[Exercise requirements] From the first line to the last, set down the data exactly as given.

[Task data]
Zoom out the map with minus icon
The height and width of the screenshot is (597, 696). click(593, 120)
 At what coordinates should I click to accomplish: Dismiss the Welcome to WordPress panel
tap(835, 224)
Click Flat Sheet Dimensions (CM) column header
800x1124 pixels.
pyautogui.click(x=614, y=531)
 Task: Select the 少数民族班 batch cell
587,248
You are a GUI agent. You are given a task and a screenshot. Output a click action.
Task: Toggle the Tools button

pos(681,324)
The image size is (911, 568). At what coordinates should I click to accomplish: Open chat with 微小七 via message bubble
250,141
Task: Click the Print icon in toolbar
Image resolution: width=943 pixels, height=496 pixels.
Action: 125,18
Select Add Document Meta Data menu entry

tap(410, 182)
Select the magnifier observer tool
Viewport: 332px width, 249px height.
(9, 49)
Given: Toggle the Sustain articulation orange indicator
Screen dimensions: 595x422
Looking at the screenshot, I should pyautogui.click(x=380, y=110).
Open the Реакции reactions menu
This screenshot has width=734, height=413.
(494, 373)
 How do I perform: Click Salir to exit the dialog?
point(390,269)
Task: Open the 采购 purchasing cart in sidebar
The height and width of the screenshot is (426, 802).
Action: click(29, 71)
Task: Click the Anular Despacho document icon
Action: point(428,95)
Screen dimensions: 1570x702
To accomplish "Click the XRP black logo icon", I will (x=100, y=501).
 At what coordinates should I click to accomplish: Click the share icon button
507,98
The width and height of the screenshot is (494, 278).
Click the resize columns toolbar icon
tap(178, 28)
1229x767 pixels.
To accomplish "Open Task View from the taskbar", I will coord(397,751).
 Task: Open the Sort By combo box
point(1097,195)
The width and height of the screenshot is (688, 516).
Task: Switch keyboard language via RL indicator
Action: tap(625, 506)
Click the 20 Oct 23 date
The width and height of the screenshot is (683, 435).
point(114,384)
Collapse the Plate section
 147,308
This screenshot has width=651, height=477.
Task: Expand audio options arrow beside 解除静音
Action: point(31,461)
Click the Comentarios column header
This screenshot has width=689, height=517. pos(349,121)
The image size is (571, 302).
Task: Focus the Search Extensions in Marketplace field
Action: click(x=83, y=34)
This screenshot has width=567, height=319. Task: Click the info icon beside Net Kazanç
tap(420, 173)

[Expected output]
Zoom out the map with minus icon
The height and width of the screenshot is (597, 696). click(593, 120)
 At what coordinates should I click to accomplish: Dismiss the Welcome to WordPress panel
tap(835, 224)
Click Flat Sheet Dimensions (CM) column header
800x1124 pixels.
pyautogui.click(x=614, y=531)
 Task: Select the 少数民族班 batch cell
587,248
You are a GUI agent. You are given a task and a screenshot. Output a click action.
Task: Toggle the Tools button

pos(681,324)
The image size is (911, 568). At what coordinates should I click to accomplish: Open chat with 微小七 via message bubble
250,141
Task: Click the Print icon in toolbar
Image resolution: width=943 pixels, height=496 pixels.
Action: 125,18
Select Add Document Meta Data menu entry

tap(410, 182)
Select the magnifier observer tool
Viewport: 332px width, 249px height.
(9, 49)
Given: Toggle the Sustain articulation orange indicator
Screen dimensions: 595x422
Looking at the screenshot, I should pyautogui.click(x=380, y=110).
Open the Реакции reactions menu
This screenshot has width=734, height=413.
(494, 373)
 How do I perform: Click Salir to exit the dialog?
point(390,269)
Task: Open the 采购 purchasing cart in sidebar
The height and width of the screenshot is (426, 802).
Action: click(29, 71)
Task: Click the Anular Despacho document icon
Action: point(428,95)
Screen dimensions: 1570x702
To accomplish "Click the XRP black logo icon", I will (x=100, y=501).
 At what coordinates should I click to accomplish: Click the share icon button
507,98
The width and height of the screenshot is (494, 278).
Click the resize columns toolbar icon
tap(178, 28)
1229x767 pixels.
To accomplish "Open Task View from the taskbar", I will coord(397,751).
 Task: Open the Sort By combo box
point(1097,195)
The width and height of the screenshot is (688, 516).
Task: Switch keyboard language via RL indicator
Action: tap(625, 506)
Click the 20 Oct 23 date
The width and height of the screenshot is (683, 435).
point(114,384)
Collapse the Plate section
 147,308
This screenshot has width=651, height=477.
Task: Expand audio options arrow beside 解除静音
Action: point(31,461)
Click the Comentarios column header
This screenshot has width=689, height=517. pos(349,121)
The image size is (571, 302).
Task: Focus the Search Extensions in Marketplace field
Action: click(x=83, y=34)
This screenshot has width=567, height=319. Task: Click the info icon beside Net Kazanç
tap(420, 173)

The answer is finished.